Jutta Bunse: Da fällt mir ein Beispiel ein: Eine ehemalige Mitarbeiterin hat uns auf eine Frau auf der Intensivstation aufmerksam gemacht. Der Ehemann konnte es nicht ertragen, seine Frau dort zu sehen. Also sind wir hingegangen und haben uns abgewechselt, damit sie nicht allein war. Obwohl sie im Koma lag, merkte sie meiner Ansicht nach doch, dass sie nicht allein war, dass jemand an ihrer Seite war.
Haben Sie auch schon Patienten erlebt, bei denen es zunächst ganz schlimm aussah, ganz hoffnungslos, die dann doch wieder Hoffnung schöpfen konnten?
Elisabeth Kahler: Ja. Ich bin einmal abends auf die Intensivstation zu einer Patientin gerufen worden. Bei ihr war Krebs festgestellt worden, sie war operiert worden, und an diesem Abend weinte sie nur, weil es ihr 50. Geburtstag war. Sie war niedergeschmettert, hatte gar keinen Lebensmut mehr und war nur traurig. Über mehrere Besuche hinweg hat sich das dann langsam geändert. Es entwickelte sich eine sehr enge seelsorgerische Beziehung.
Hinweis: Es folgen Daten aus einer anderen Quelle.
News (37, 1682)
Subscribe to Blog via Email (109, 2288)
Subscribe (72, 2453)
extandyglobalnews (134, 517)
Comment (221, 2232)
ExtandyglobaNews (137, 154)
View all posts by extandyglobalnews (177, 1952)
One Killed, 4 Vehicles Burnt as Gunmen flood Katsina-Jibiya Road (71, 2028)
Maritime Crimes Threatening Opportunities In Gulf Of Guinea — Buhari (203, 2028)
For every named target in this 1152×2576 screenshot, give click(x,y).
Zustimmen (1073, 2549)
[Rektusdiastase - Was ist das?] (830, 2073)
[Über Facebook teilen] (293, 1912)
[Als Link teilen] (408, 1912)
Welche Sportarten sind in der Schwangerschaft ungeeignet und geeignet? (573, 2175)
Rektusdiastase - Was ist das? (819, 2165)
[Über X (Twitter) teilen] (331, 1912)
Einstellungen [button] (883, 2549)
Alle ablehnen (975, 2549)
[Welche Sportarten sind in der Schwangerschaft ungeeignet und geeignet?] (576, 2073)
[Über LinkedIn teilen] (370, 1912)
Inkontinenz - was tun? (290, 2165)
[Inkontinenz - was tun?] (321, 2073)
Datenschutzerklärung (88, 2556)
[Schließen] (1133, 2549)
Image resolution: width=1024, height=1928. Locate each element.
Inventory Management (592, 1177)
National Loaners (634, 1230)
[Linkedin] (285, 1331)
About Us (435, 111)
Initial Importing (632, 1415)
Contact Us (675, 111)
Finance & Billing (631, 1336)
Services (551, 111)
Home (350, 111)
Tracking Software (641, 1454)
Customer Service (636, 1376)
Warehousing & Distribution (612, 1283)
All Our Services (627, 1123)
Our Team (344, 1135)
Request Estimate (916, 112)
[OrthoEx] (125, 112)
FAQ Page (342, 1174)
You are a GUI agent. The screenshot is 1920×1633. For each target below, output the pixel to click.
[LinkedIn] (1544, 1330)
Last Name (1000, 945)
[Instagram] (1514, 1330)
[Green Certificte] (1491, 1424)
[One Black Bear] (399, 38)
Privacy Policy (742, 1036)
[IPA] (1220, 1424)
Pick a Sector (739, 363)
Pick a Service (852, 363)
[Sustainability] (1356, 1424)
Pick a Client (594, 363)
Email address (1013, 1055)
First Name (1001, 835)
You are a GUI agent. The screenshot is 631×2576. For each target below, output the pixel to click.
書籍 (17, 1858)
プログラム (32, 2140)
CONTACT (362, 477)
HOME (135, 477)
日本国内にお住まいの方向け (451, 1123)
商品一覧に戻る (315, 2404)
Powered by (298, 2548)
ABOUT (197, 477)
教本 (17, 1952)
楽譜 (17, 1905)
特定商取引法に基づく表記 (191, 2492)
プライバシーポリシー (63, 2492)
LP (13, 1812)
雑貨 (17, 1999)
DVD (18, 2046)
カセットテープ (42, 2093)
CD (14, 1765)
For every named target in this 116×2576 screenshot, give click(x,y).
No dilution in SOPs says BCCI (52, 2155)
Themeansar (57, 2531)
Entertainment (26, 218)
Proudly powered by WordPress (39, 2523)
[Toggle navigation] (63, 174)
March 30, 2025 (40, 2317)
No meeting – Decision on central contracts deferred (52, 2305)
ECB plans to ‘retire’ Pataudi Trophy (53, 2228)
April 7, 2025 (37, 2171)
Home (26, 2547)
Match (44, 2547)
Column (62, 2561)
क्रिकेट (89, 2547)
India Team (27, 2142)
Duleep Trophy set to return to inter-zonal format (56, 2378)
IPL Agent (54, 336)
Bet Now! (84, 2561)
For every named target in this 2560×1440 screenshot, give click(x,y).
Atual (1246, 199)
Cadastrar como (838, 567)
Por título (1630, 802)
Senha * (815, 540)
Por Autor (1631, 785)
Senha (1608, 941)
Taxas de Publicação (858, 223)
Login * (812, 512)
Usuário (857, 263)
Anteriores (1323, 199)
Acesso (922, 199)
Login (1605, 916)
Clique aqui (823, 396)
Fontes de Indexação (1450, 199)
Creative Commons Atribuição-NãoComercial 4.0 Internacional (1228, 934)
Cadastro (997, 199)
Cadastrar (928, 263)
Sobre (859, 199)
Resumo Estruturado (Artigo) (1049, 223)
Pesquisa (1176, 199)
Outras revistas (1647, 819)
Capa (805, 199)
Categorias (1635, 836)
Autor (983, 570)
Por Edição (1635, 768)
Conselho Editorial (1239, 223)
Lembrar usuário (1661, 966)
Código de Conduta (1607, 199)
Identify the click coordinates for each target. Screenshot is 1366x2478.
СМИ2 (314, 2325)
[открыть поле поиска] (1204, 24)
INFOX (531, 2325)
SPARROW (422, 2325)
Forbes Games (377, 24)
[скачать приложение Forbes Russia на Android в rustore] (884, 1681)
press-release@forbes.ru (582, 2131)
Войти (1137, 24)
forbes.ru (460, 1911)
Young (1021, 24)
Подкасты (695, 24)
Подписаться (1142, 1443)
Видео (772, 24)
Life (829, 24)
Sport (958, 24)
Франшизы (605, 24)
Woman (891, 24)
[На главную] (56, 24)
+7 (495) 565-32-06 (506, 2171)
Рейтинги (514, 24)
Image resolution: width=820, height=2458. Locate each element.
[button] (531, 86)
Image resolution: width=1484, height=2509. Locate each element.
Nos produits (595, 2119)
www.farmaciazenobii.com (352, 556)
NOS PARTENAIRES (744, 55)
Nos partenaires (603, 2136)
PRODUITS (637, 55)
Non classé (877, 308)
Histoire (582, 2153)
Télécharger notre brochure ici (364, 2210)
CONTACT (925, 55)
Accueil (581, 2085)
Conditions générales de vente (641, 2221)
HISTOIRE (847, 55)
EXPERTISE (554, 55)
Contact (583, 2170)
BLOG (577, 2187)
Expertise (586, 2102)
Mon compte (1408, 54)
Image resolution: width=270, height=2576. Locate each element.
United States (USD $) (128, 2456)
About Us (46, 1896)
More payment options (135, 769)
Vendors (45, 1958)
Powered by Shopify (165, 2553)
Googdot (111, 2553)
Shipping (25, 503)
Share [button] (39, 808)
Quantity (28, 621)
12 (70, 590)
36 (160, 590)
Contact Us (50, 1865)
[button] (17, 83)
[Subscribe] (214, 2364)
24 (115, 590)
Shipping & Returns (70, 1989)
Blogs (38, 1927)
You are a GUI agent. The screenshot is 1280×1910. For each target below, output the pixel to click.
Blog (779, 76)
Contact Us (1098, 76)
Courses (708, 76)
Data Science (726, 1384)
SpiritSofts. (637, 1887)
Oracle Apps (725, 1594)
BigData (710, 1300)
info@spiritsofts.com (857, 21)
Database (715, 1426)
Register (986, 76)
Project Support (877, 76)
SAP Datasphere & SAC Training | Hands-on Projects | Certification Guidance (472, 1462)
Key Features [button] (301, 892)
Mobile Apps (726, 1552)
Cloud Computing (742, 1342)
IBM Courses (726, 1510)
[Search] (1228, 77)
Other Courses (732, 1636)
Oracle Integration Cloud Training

Irgendwann sagte sie: "Das Gespräch mit Ihnen hat mir so geholfen." Ich wusste nicht mehr, was genau ich gesagt hatte. Vorher waren selbst ihre Enkelkinder kein Trost für sie gewesen, aber das änderte sich dann. Ein Enkelkind hat ihr ein Bild gemalt mit der Bitte: "Oma, komm bald wieder!" Wir haben das Bild in ihrem Patientenzimmer aufgehängt. Sie wurde dann entlassen, musste aber über längere Zeit immer wieder ins Krankenhaus kommen. Dann habe ich sie, wenn möglich, besucht. Heute geht es ihr richtig gut. Trotz ihrer Krebserkrankung kann sie damit leben und sie annehmen. Es war ein langer Weg mit viel Hoffnungslosigkeit am Anfang. Sie rief mich später sogar an, als sie in einem anderen Krankenhaus eine neue Hüfte bekommen sollte. Da war sie erst wieder niedergeschlagen gewesen, aber am Ende ging es ihr doch gut, und sie wollte mir das unbedingt mitteilen. Das tat auch mir sehr gut.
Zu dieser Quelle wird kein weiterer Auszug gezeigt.